E foi, sobretudo, Roma, que maculou aquela cristandade mesma dos séculos XII e
XIII, que as Histórias da Igreja glorificam, como de maravilhosa floração de
todas as virtudes e de todas as instituições cristãs.
Pelos
resultados é que se julgam as instituições: "é pelos frutos que se julga de
uma árvore", disse Jesus-Cristo. Porventura os frutos da árvore
pontifical, os resultados da organização cesariana em Roma dão testemunho de
que as mudanças introduzidas pelo papado na obra de Jesus-Cristo são obra do
Espírito-Santo? Querer atribuir A inspiração divina as ideias e os atos da
autoridade pontifícia é pretensão que não logra êxito em nossa época.

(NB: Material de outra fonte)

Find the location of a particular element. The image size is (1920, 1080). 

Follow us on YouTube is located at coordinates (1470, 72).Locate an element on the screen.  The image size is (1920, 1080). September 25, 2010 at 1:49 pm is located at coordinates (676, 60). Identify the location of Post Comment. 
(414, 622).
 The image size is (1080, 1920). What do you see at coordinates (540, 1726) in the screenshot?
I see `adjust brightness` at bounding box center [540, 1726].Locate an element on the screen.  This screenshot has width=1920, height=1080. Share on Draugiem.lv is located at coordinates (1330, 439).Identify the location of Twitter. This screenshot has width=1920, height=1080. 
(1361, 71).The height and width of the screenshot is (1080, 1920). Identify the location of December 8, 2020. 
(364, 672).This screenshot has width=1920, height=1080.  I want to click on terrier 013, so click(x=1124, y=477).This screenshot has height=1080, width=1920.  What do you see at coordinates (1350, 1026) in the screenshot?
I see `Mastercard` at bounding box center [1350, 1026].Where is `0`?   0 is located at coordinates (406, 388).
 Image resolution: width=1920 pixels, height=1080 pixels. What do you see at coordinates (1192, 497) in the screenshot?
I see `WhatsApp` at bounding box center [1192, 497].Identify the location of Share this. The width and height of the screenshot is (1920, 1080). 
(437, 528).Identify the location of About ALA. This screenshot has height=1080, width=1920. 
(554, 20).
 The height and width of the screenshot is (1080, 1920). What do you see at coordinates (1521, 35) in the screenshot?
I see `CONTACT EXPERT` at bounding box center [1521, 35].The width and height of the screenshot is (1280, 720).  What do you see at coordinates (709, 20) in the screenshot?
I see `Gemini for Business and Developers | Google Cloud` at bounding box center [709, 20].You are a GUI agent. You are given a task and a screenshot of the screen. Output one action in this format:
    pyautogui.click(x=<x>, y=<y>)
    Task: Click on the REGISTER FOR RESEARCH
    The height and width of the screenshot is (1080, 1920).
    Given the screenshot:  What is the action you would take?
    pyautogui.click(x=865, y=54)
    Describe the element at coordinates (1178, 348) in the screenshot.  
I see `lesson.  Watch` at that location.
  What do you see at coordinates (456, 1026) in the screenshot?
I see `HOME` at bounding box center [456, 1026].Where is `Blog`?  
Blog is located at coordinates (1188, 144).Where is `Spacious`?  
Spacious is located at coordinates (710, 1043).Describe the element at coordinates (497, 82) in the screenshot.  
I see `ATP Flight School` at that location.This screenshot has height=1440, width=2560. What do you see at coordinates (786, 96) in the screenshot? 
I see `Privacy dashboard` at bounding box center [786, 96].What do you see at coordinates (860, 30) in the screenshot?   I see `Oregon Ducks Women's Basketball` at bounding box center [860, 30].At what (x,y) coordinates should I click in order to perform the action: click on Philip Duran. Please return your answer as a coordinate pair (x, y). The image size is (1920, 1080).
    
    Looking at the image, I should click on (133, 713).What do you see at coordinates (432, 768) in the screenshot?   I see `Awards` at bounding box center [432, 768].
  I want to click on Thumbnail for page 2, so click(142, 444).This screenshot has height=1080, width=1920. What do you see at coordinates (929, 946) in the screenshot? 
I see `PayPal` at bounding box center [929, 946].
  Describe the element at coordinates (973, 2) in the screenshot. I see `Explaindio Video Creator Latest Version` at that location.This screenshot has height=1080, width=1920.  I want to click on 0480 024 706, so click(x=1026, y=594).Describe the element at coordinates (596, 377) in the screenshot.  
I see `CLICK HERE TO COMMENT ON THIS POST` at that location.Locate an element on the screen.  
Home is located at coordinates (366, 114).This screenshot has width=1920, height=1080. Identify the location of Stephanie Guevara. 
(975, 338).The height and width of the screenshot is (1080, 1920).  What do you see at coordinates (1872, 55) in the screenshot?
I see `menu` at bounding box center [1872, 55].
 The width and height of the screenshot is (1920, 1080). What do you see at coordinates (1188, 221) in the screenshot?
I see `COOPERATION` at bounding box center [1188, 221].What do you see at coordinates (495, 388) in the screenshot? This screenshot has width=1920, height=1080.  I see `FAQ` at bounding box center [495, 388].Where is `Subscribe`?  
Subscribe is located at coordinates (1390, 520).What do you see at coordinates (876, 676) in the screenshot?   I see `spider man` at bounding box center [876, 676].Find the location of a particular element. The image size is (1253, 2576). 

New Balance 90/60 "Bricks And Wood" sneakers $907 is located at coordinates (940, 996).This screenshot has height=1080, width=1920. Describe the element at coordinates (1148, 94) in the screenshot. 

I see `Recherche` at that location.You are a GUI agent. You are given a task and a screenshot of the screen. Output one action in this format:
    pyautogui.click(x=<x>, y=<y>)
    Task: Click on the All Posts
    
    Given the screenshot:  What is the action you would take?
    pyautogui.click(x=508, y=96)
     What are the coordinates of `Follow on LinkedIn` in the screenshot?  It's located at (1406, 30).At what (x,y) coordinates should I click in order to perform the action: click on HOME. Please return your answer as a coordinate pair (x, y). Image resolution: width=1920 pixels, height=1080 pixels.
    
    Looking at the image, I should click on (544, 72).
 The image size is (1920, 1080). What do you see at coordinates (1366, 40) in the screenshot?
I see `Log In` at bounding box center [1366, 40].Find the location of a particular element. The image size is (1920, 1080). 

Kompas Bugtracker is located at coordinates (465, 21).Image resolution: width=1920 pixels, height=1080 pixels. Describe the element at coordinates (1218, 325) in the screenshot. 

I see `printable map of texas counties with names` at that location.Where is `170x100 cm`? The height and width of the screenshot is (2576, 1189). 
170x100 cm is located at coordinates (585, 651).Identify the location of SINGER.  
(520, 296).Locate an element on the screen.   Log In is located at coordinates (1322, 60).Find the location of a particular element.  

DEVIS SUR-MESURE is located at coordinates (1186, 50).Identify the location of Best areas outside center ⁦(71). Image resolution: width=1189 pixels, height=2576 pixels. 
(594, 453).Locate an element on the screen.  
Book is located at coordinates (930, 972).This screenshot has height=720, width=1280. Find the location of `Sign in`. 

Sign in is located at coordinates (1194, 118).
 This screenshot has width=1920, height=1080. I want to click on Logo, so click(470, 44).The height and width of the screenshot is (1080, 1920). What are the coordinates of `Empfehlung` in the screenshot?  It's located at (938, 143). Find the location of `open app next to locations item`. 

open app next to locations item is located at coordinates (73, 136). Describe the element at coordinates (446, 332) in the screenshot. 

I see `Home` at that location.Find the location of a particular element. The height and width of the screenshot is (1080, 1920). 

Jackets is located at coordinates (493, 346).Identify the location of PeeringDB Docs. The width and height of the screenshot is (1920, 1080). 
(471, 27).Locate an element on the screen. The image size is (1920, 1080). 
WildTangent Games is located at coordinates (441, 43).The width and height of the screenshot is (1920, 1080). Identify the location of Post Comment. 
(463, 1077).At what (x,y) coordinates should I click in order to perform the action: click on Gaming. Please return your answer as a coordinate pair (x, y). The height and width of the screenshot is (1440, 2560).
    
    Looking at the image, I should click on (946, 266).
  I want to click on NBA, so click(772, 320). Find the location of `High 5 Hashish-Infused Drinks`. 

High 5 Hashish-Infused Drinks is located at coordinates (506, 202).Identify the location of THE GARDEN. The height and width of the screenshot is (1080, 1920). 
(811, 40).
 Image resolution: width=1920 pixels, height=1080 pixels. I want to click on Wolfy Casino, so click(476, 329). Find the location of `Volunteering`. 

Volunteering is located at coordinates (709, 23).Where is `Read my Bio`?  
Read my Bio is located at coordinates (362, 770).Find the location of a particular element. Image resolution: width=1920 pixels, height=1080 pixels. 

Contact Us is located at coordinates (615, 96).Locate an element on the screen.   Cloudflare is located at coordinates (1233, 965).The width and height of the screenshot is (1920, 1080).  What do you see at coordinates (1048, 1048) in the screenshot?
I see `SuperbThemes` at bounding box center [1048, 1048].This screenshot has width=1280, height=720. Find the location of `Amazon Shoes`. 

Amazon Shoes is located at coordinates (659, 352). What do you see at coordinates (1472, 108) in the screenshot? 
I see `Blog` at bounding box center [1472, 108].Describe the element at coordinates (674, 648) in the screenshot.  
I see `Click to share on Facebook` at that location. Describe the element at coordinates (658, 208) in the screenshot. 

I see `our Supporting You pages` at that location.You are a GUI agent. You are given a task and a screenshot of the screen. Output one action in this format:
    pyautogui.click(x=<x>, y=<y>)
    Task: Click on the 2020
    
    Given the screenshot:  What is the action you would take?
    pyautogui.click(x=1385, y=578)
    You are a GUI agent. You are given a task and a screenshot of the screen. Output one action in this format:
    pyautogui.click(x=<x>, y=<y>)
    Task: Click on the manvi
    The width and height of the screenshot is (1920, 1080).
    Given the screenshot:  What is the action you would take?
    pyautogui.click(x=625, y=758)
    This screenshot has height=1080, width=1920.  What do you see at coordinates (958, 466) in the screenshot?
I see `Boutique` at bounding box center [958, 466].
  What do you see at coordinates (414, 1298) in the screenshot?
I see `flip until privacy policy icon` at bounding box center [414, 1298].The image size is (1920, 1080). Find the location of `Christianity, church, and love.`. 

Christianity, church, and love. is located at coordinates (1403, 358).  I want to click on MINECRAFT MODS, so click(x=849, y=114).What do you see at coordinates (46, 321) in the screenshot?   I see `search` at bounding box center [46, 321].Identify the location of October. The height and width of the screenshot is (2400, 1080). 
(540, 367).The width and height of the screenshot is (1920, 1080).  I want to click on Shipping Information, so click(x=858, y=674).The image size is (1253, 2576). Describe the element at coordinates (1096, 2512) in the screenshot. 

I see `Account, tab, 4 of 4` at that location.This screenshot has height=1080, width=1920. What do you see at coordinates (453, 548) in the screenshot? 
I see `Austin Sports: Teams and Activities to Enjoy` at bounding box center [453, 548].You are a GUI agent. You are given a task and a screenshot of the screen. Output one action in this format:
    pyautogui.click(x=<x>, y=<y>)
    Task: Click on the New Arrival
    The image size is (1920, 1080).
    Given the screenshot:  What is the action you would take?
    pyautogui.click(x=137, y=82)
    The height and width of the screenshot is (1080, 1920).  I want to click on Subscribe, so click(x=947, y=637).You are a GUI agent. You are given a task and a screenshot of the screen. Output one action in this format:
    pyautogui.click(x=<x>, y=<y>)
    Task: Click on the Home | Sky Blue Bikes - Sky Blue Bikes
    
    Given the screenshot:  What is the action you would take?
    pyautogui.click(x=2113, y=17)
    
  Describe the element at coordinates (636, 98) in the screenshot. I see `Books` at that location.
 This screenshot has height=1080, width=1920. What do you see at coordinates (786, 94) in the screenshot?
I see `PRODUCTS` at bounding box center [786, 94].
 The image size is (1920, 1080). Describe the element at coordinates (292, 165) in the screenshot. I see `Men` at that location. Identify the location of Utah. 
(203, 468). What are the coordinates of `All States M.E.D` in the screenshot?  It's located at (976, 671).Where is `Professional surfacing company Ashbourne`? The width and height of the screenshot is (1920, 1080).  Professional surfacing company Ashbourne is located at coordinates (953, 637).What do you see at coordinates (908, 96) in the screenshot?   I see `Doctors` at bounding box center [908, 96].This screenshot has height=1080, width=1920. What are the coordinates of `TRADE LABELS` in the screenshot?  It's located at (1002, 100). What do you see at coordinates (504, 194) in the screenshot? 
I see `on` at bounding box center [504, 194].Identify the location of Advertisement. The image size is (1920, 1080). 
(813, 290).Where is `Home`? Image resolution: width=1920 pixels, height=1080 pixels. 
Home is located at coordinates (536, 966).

Verdadeiramente, bom é que, por honra de Deus, não se seja obrigado a dar-lhe a
paternidade da instituição da Inquisição, do Diretório dos Inquisidores que o
Papado não se descuidou de fazer fosse reeditado em Roma, nos anos de 1578,
1587 e 1597, e que, desde Alexandre IV - 1254 a 1261 – até ao XVIII século,
multiplicaram por toda a Europa torturas e fogueiras, fazendo tantos mártires
quantos anteriormente haviam feito os perseguidores pagãos dos séculos II e
III, Não! os chefes da Igreja, como os outros homens, conservam a sua
liberdade, debaixo das sugestões e inspirações divinas. Nas palavras e nas
obras dos papas, como nos dizeres e atos dos pregadores ou dos ministros do
Evangelho, a, razão tem o dever, que não apenas o direito, de discernir e de
julgar, como o recomendava S. Paulo no começo do Cristianismo: Omnia
probate; quod bonum est tenete! "Experimentai tudo, apreciai tudo,
para unicamente guardardes o que for bom" (24). "Separai-vos, apartai-vos
de tudo o que tenha aparência de mal", continua o apóstolo, falando
aos seus cristãos de ontem, apenas instruídos nos rudimentos do Cristianismo.
(24) I
Epístola aos Tessalonicenses, V, 21.
A
corte romana, depois, entendendo sem dúvida, e com razão, que os cristãos, após
séculos e séculos de Cristianismo, mais capazes já eram de julgar do bem e do
mal, tomou suas precauções e, por meio da Inquisição
e do Índex, proibiu, até mesmo ao
santo de Fogazzaro, se achasse que nem tudo é
absolutamente perfeito, nem no passado, nem no presente, quanto, sobretudo, “ao santíssimo e infalível papado latino".
Assim
pois, como, segundo o preconceito que os interessados habilmente criaram, só um
ímpio ou um orgulhoso pode deixar de admirar tudo em a "nossa Santa Madre
Igreja", não apelarei para o meu próprio juízo, nem, ainda menos, para as
asserções de algum inimigo da Igreja, mas para um grande doutor da Idade Média,
que Roma declarou santo, para o ilustre e virtuoso sábio S. Bernardo.